There are still answers out there. Not all of them. Probably not the ones you most want. But more than you'd expect.
Talk to the people who knew him before you existed.
His siblings. His oldest friends. People from his hometown, his early jobs, his version of life before it became your dad's life. These people have access to a version of your father that you never met. The man at 22. The man before he was responsible for anyone. That version left evidence.
One listener who wrote to Dead Dads described sitting down with his father's older brother a few months after the funeral — mostly just to have something to do — and walking away three hours later with stories he'd never heard. His dad had apparently been terrified of his first day of work. Had almost quit twice in his twenties. Had a completely different version of a family story the listener had grown up hearing. None of it was devastating. All of it mattered.
Go through what he left behind — deliberately.
Not to sort and donate. To look. His books, if he had them, with whatever he underlined or dog-eared. His photographs. The things he kept that didn't make obvious sense. A man's belongings are an accidental autobiography. You're looking for what he cared about enough to hold onto.
What I Learned About My Dad After He Was Gone gets into exactly this — the way the evidence of a man's life surfaces in the aftermath, if you're paying attention.
Write down everything you already know.
This sounds obvious. It isn't. Most men are walking around with an enormous amount of material about their fathers that they've never organized or written down. The stories. The phrases he repeated. The opinions he held that you disagreed with. The things he did that you've noticed yourself doing lately.
Sit with a blank page and write it all out. Don't edit. You will be surprised by how much is there, and you will also feel the gaps more precisely — which is uncomfortable, but useful. The gaps are actually information. They tell you what kind of man he was: private, or maybe just protected.
Say his name.
This is the part the Bill Cooper episode keeps returning to. If you don't talk about him, he disappears. Not the memory of him — that sticks around, unwanted, in hardware stores and Sunday afternoons. But him as a person. The texture of who he was. That part goes quiet if you let it.
Tell the stories you have, even the incomplete ones. Tell your kids about him, even when you don't know what to say. Tell them something small. A habit. A joke he repeated. Something true.
This is what How to Carry Your Father's Legacy Forward Without Forcing It is really about — it's not a grand preservation project. It's the ordinary, consistent act of keeping him in the conversation.

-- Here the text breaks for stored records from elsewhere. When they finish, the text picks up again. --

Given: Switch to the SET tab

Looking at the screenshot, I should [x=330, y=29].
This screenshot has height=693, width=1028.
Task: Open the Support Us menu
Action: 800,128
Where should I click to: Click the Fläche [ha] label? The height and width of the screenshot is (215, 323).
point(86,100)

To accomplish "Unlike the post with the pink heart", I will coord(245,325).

What You Do With Questions That Have No Answers
Some questions won't resolve. That's real, and it's worth saying plainly.

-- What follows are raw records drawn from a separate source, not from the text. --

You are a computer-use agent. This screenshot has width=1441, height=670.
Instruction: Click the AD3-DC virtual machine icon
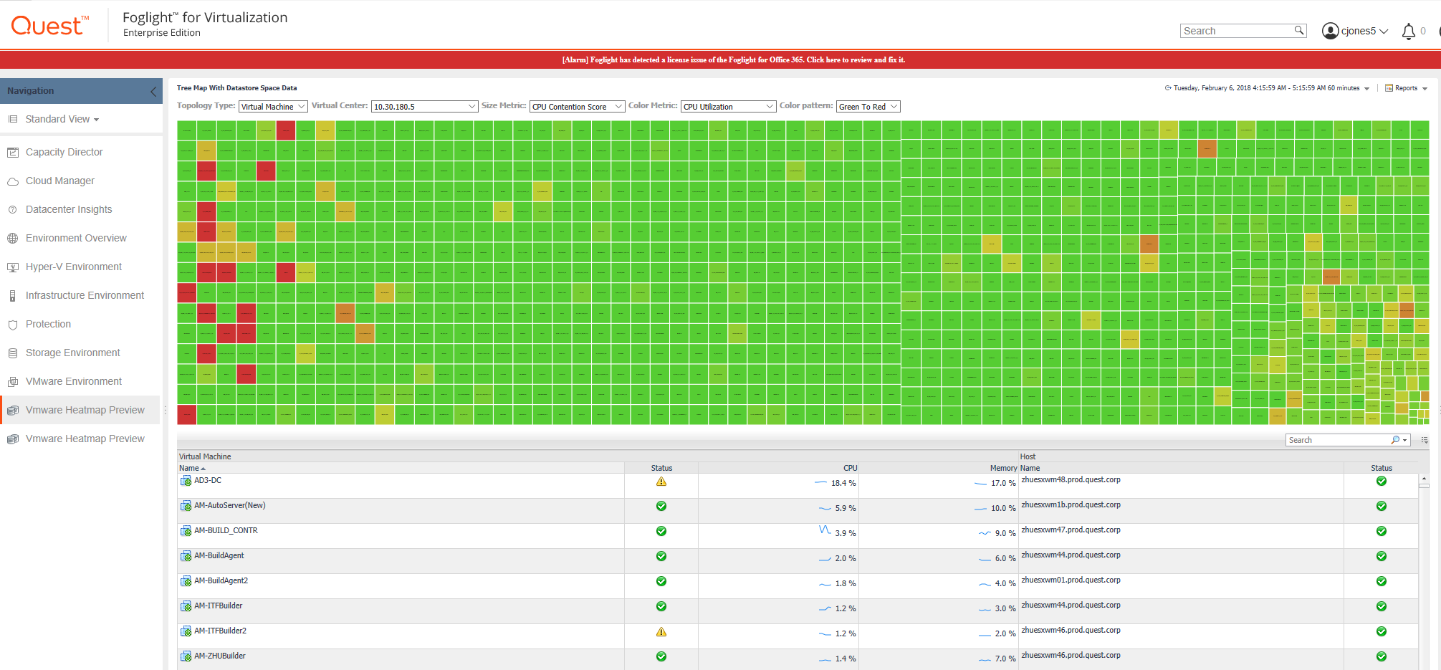coord(186,481)
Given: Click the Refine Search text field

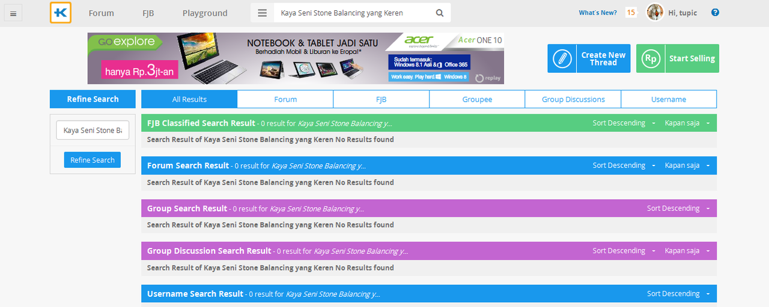Looking at the screenshot, I should [93, 131].
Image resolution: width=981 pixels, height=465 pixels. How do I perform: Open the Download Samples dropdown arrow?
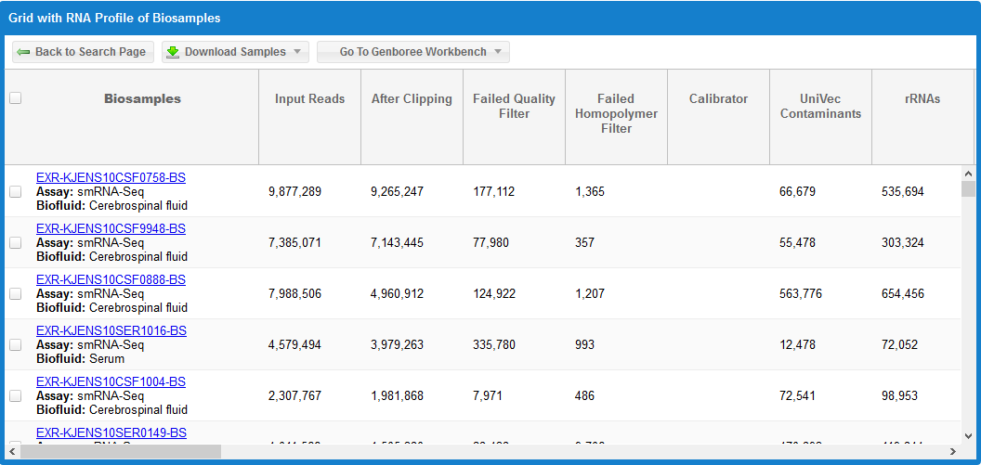click(x=297, y=52)
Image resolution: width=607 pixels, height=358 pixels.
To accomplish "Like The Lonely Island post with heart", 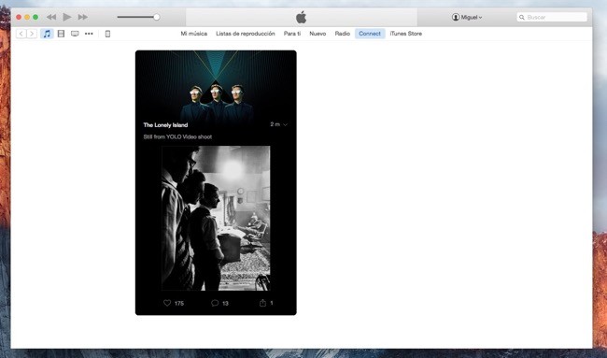I will pyautogui.click(x=167, y=303).
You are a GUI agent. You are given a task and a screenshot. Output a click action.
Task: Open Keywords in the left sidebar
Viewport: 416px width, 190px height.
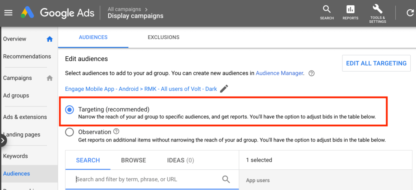(x=15, y=156)
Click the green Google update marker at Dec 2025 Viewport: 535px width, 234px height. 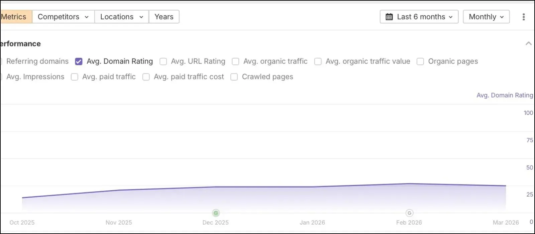coord(216,213)
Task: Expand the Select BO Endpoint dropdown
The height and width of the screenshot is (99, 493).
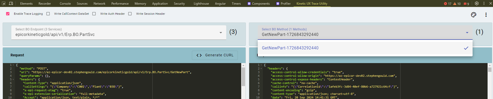Action: [x=119, y=32]
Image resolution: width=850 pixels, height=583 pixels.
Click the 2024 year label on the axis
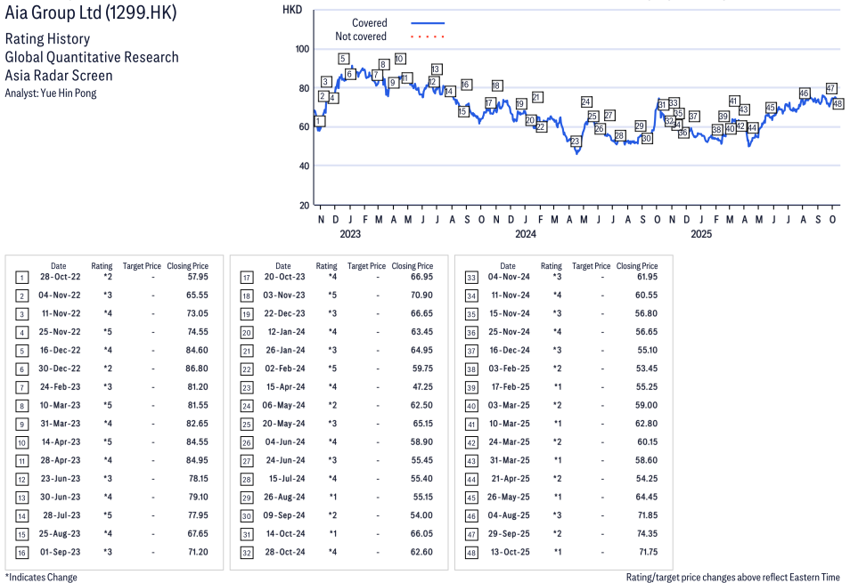coord(525,234)
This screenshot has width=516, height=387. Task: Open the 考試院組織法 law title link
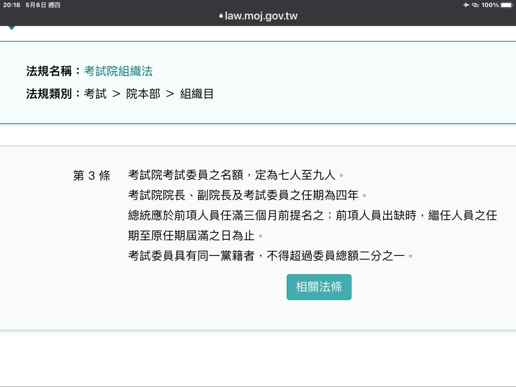click(118, 71)
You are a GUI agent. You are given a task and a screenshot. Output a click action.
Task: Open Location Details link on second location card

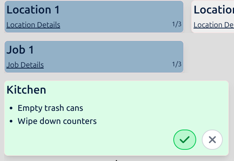pyautogui.click(x=214, y=25)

You may never know what he was most afraid of. You may never get the answer to whether he was proud of you in the specific way you needed. You may go to your grave not knowing what he would have said if you'd asked the harder things directly.
That doesn't mean you stop asking. It means you ask in a different direction — toward what you can still find out, toward what you can pass on, toward what you want to make sure your own kids know about you while there's still time to answer.

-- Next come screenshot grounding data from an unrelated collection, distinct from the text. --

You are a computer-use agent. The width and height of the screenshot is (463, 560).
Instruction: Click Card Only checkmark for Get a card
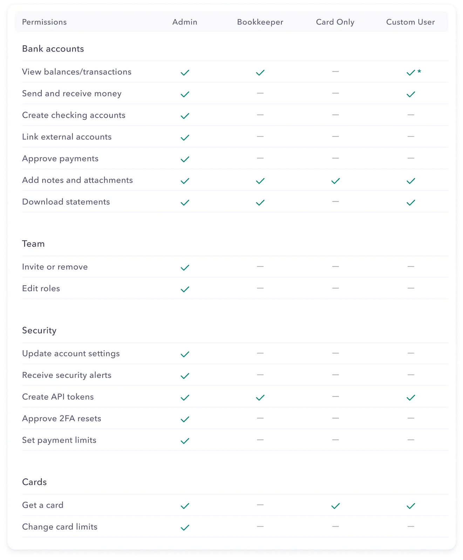click(x=335, y=506)
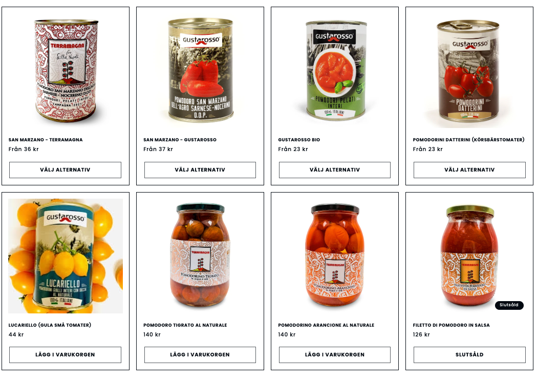Open the Pomodorino Arancione jar image
This screenshot has height=381, width=537.
pyautogui.click(x=335, y=256)
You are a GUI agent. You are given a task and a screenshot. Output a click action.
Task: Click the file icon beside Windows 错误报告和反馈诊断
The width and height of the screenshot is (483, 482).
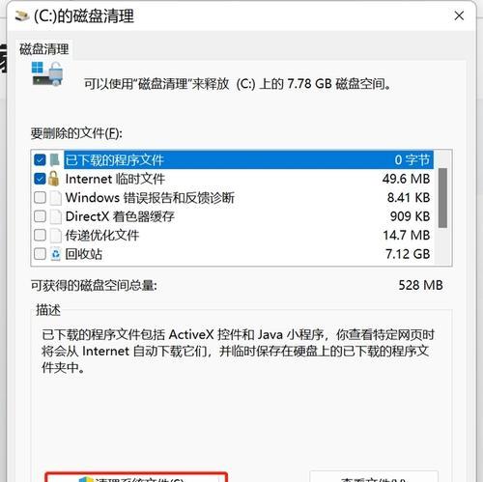[x=55, y=198]
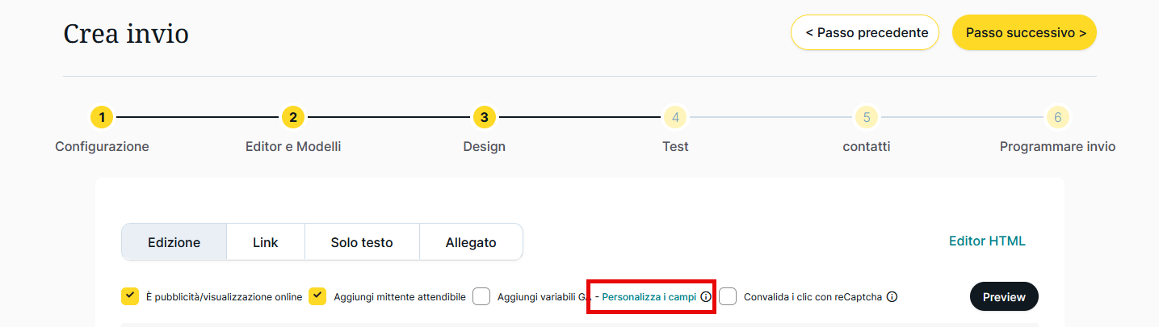Go to step 5 contatti
Screen dimensions: 1159x327
(866, 117)
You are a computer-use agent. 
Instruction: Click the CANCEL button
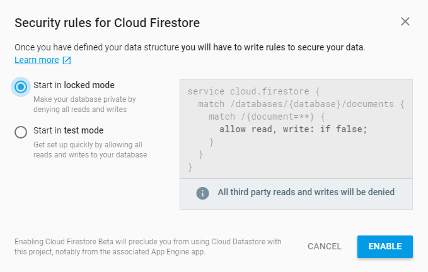324,246
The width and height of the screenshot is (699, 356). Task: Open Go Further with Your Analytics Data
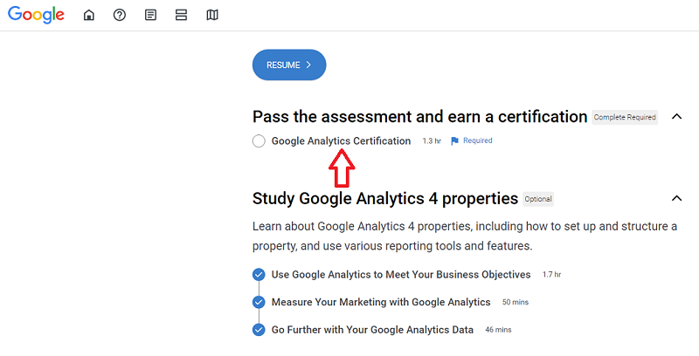[372, 330]
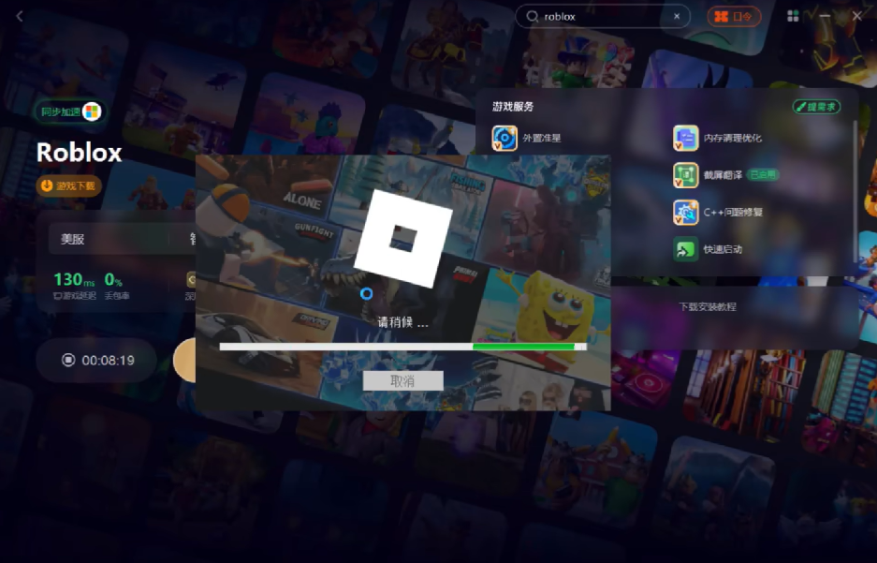The height and width of the screenshot is (563, 877).
Task: Open the four-square grid menu icon
Action: point(793,17)
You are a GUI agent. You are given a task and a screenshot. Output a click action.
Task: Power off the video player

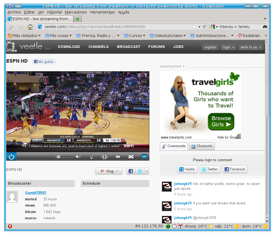(11, 156)
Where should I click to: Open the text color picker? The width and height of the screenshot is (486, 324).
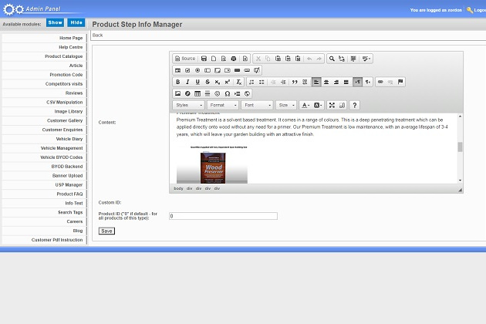point(305,105)
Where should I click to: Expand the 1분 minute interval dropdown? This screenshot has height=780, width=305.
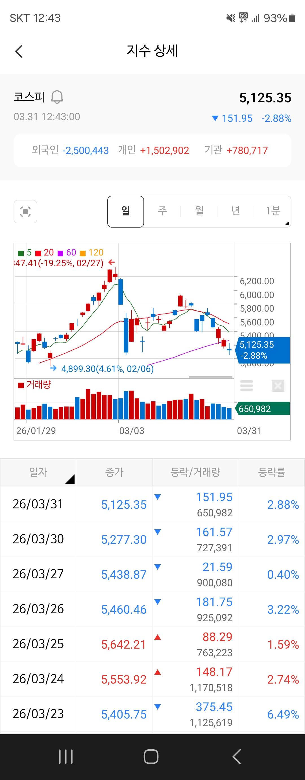(273, 211)
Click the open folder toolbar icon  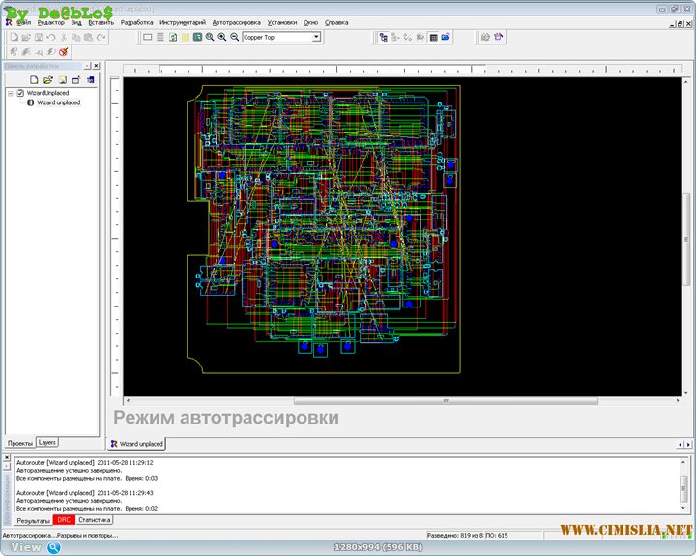26,37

The questions you never asked your dad have a second life. They become the questions you ask yourself. The ones that shape how you show up. The ones that push you to be slightly less closed off than the generation before you.
If there's something you want to say about your dad — even just a memory, even one that doesn't fully make sense yet — the Dead Dads website has a place for exactly that. It's a simple prompt: leave a message about your dad. No structure required. Just the truth about a man who was here and isn't anymore.
Because if you don't say his name, eventually, he disappears.
And you already know what that feels like.